From d5dac477ee7012ed7bb72d3822e4a4d3551c89c7 Mon Sep 17 00:00:00 2001
From: JOE1994 <joseph942010@gmail.com>
Date: Sun, 24 Jan 2021 07:31:17 -0500
Subject: [PATCH] Report 0085-cdr to RustSec

---
 crates/cdr/RUSTSEC-0000-0000.md | 19 +++++++++++++++++++
 1 file changed, 19 insertions(+)
 create mode 100644 crates/cdr/RUSTSEC-0000-0000.md

diff --git a/crates/cdr/RUSTSEC-0000-0000.md b/crates/cdr/RUSTSEC-0000-0000.md
new file mode 100644
index 0000000..bea90bc
--- /dev/null
+++ b/crates/cdr/RUSTSEC-0000-0000.md
@@ -0,0 +1,19 @@
+```toml
+[advisory]
+id = "RUSTSEC-0000-0000"
+package = "cdr"
+date = "2021-01-02"
+url = "https://github.com/hrektts/cdr-rs/issues/10"
+categories = ["memory-exposure"]
+
+[versions]
+patched = [">= 0.2.4"]
+```
+
+# Reading uninitialized memory can cause UB (`Deserializer::read_vec`)
+
+`Deserializer::read_vec()` created an uninitialized buffer and passes it to a user-provided `Read` implementation (`Deserializer.reader.read_exact()`).
+
+Passing an uninitialized buffer to an arbitrary `Read` implementation is currently defined as undefined behavior in Rust.

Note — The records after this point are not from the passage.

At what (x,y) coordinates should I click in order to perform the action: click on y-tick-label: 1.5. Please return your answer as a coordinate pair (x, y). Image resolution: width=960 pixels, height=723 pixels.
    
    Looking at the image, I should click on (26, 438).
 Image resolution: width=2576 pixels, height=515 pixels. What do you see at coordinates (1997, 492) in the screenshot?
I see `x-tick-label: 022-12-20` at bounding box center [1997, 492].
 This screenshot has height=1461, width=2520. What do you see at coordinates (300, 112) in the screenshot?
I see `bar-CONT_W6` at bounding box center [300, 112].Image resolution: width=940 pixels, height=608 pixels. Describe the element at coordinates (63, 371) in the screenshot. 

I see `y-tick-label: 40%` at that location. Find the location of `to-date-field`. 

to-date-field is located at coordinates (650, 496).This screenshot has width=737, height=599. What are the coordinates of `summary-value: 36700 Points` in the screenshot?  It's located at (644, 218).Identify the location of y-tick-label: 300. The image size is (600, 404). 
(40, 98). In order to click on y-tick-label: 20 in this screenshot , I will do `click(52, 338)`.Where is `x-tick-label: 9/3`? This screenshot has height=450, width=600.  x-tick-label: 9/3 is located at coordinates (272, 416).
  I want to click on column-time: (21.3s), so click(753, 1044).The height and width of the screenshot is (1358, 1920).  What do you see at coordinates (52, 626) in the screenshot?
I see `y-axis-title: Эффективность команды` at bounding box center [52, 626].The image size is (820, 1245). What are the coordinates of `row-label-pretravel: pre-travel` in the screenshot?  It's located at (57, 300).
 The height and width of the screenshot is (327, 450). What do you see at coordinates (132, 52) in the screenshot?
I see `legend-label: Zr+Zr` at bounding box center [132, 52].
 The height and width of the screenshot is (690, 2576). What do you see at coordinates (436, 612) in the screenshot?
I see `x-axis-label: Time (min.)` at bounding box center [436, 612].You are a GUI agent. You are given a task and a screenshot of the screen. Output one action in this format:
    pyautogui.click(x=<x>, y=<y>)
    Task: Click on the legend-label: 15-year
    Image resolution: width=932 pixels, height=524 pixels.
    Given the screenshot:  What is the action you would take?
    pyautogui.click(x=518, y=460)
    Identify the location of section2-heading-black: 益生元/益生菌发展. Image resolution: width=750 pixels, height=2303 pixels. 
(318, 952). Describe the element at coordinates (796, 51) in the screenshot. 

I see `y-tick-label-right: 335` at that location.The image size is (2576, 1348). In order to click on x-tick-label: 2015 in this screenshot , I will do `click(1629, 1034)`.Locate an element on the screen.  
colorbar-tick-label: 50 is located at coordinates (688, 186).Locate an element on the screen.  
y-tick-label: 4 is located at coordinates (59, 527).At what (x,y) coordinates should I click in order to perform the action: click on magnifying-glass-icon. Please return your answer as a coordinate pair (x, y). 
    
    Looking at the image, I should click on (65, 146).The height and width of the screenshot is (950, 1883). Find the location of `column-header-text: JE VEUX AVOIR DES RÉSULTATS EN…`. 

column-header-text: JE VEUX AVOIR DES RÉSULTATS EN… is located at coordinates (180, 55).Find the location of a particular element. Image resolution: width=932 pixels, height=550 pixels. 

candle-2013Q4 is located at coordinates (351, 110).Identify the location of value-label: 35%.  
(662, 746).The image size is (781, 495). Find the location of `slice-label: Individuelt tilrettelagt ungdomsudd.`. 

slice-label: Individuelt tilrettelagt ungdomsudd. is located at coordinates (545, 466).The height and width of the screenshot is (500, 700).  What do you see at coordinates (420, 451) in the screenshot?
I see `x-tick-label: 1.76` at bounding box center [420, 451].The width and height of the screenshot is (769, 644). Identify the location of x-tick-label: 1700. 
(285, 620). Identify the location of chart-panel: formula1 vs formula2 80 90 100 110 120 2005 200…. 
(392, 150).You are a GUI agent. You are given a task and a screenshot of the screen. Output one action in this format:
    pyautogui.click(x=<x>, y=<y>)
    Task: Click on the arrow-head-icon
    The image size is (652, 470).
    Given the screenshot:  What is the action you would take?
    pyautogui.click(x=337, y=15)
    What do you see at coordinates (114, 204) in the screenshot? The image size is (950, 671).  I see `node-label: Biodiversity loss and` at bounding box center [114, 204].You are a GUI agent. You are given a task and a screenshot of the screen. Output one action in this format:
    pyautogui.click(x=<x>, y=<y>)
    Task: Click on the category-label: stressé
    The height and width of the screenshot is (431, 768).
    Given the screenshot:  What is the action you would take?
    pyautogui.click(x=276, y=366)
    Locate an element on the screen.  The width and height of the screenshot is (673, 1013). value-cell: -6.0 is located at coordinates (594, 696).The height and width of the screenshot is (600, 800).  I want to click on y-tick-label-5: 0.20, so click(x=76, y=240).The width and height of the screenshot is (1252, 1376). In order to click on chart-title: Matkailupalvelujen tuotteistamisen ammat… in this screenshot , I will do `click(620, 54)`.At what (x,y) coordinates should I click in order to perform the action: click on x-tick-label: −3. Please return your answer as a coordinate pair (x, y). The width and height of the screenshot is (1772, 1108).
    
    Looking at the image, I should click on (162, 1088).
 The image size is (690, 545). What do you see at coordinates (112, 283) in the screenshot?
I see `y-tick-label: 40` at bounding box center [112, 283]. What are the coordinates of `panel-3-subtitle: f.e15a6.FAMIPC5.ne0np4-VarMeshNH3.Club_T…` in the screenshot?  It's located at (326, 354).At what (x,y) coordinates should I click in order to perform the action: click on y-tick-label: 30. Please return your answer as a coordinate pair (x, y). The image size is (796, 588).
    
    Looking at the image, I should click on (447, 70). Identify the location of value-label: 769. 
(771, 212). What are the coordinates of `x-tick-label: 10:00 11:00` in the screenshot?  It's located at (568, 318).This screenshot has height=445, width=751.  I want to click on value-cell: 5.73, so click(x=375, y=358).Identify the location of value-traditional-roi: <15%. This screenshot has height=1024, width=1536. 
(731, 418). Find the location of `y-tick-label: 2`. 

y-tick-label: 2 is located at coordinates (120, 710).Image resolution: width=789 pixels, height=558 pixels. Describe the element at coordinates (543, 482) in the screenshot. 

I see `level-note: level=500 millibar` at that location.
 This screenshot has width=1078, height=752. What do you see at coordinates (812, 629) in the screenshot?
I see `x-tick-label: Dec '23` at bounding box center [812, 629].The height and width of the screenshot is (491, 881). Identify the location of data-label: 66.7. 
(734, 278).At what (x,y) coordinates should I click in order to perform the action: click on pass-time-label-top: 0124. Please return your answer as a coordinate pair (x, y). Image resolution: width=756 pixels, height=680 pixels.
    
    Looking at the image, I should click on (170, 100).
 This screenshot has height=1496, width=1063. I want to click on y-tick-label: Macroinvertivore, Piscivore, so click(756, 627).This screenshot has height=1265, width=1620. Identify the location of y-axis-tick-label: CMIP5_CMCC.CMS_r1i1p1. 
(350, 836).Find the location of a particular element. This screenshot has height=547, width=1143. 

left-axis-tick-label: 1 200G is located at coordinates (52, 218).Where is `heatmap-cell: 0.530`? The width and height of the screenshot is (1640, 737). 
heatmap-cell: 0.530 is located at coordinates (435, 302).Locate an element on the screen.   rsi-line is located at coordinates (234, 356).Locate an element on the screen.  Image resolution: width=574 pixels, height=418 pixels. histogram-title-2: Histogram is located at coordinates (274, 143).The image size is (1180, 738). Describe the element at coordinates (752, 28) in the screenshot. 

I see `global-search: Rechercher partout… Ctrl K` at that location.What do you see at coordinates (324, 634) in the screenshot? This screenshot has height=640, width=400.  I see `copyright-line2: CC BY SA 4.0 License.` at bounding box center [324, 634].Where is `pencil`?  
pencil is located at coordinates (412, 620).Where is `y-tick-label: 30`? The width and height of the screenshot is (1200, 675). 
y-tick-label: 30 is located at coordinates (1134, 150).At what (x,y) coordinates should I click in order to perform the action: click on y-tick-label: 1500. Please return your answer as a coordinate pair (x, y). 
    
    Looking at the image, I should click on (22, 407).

Official documentation for the `Read` trait explains the following: "It is your responsibility to make sure that buf is initialized before calling read. Calling read with an uninitialized buf (of the kind one obtains via MaybeUninit<T>) is not safe, and can lead to undefined behavior."
+
+The flaw was corrected in commit ce310f7 by zero-initializing the newly allocated buffer before handing it to `Deserializer.reader.read_exact()`.